→ Required work: Reproduce the entries in full and exactly. Pictures stay out.

[Excerpts from a dataset]
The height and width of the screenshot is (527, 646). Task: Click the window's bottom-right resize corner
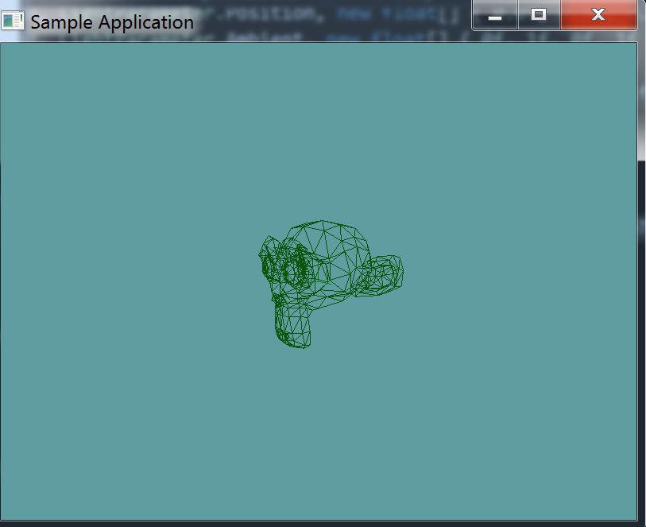coord(637,521)
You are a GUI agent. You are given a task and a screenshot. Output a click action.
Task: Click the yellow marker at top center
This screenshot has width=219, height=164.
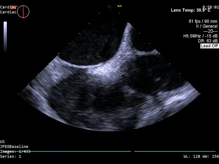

→ Your response:
The height and width of the screenshot is (527, 646). Task: Click the window's bottom-right resize corner
coord(637,521)
You are a GUI agent. You are given a task and a screenshot. Output a click action.
Task: Click the yellow marker at top center
This screenshot has width=219, height=164.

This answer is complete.